DOCUMENT TEXT Block Start

The COVID-19 pandemic may still be raging on, but scientists from dozens of disciplines are already looking ahead to how the next pandemic can be mitigated or prevented altogether. The National Science Foundation is funding a series of interdisciplinary workshops to bring research communities together to address fundamental scientific questions and address pressing issues in pandemic prevention.
Professor of Chemical and Biological Engineering at the University of Wisconsin–Madison and the Wisconsin Institute for Discovery John Yin is part of the team developing one of these workshops. The focus of the Prevent Symposium, held online on February 22 and 23, is on understanding how the behavior of pathogens emerges from interactions between components at different scales.
The objective of the workshop series is clear: improve the scientific community’s response to emerging pandemic threats. “The big goal of all the workshops is to not be caught flat-footed,” says Yin. “How do we figure out how to predict and prevent pandemics? What sort of research should we be doing, and where are the gaps in our knowledge?”
With a primarily computational and modeling approach in the Prevent Symposium, Yin and his collaborating organizers believe an end-to-end understanding of how pandemics unfold at different scales is critical to preventing future outbreaks. “There’s a molecular and cellular level at which viruses are acting,” says Yin. “There’s also a physiological level at which the human host is fighting the virus. And then there’s another level up: the infected hosts who are our coming in contact with others who are not yet infected.” By examining and modeling the spread of infections at all three levels — molecular, physiological, and societal — scientists may be able to develop better interventions and fill the existing gaps in pandemic response.

DOCUMENT TEXT Block End

*WORK ORDER*
Update the pandemic prevention passage by rewriting it from the words "With a primarily" through "in pandemic response." and replacing "collaborating organizers" with "fellow organizers". The records are separate material and have no connection to the pandemic prevention passage.

PROVIDED RECORDS Block Start

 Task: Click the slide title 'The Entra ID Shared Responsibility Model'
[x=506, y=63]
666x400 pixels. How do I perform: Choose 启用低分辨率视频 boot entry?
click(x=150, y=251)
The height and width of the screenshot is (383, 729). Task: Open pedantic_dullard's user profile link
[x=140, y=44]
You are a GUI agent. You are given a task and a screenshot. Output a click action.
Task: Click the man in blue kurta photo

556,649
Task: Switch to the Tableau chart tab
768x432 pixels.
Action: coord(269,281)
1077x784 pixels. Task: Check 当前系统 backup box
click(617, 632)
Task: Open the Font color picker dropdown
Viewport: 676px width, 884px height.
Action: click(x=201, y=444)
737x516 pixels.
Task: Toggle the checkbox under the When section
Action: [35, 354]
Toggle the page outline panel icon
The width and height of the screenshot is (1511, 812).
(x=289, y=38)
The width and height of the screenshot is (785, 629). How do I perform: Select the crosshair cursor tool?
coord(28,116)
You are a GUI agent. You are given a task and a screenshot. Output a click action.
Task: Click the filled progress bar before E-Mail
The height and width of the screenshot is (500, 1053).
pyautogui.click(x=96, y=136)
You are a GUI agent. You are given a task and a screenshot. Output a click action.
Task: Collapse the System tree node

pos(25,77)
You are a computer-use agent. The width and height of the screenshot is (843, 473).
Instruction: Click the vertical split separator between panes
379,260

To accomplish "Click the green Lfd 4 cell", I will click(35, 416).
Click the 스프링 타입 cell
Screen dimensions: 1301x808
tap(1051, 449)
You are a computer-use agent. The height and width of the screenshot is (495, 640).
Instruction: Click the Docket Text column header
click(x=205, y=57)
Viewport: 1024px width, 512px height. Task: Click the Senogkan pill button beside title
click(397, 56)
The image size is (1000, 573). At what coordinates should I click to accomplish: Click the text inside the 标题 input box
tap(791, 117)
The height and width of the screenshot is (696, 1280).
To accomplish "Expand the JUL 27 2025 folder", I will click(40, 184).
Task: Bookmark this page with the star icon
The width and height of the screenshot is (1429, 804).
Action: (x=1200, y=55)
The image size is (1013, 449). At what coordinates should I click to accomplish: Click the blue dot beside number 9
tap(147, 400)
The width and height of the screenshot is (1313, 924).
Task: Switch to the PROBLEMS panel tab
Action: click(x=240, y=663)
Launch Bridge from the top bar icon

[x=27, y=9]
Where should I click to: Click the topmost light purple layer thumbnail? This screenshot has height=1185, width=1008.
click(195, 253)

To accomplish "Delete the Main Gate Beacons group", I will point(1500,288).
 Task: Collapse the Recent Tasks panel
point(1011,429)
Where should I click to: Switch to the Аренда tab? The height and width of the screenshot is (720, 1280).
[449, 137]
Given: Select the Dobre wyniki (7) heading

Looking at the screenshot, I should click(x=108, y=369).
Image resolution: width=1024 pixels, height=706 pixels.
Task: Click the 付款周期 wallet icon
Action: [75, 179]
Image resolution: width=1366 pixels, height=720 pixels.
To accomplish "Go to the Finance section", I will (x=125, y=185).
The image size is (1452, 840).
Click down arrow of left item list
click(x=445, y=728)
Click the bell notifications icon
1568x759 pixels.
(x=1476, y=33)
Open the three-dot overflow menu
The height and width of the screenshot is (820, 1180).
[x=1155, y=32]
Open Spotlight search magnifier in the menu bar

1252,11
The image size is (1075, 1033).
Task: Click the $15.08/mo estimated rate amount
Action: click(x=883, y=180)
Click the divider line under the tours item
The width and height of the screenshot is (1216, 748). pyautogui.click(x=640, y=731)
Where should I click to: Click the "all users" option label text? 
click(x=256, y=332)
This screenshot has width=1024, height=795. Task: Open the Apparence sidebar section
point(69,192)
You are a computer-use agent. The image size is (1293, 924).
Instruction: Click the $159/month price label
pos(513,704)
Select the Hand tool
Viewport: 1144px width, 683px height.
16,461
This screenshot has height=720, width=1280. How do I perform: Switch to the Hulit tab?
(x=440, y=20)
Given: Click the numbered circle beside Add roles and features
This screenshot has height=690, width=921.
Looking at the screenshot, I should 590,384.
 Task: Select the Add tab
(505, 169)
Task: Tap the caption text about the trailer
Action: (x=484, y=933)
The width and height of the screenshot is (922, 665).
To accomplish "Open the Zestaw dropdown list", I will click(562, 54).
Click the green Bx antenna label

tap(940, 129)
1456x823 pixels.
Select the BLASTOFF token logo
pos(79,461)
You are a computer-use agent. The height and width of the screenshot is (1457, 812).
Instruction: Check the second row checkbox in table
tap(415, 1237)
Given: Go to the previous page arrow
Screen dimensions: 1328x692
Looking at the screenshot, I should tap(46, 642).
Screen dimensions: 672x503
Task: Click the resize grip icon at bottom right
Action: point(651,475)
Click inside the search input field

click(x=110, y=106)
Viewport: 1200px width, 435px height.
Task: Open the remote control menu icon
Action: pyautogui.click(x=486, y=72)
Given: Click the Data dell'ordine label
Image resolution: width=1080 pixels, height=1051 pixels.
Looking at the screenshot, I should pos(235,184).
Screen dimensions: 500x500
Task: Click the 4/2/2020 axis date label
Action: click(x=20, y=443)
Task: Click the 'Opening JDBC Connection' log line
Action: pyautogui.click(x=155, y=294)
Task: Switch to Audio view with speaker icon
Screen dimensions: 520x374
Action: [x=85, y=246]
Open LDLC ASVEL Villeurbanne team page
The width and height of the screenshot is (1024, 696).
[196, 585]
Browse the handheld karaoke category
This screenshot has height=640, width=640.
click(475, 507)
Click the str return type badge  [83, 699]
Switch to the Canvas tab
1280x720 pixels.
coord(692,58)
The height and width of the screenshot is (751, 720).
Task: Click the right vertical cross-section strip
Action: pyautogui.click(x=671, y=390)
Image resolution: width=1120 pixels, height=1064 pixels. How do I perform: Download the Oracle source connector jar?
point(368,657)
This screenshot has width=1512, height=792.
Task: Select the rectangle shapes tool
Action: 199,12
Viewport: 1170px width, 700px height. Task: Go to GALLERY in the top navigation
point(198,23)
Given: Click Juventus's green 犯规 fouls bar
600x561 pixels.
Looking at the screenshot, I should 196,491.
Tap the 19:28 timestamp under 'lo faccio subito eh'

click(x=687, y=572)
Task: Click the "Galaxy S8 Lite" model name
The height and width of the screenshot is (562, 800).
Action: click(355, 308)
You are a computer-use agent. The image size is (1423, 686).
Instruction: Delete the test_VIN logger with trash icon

PROVIDED RECORDS Block End

*FINISHED TASK*
With a primarily computational and modeling approach in the Prevent Symposium, Yin and his fellow organizers believe an end-to-end understanding of how pandemics unfold at different scales is critical to preventing future outbreaks. “There’s a molecular and cellular level at which viruses are acting,” says Yin. “There’s also a physiological level at which the human host is fighting the virus. And then there’s another level up: the infected hosts who are our coming in contact with others who are not yet infected.” By examining and modeling the spread of infections at all three levels — molecular, physiological, and societal — scientists may be able to develop better interventions and fill the existing gaps in pandemic response.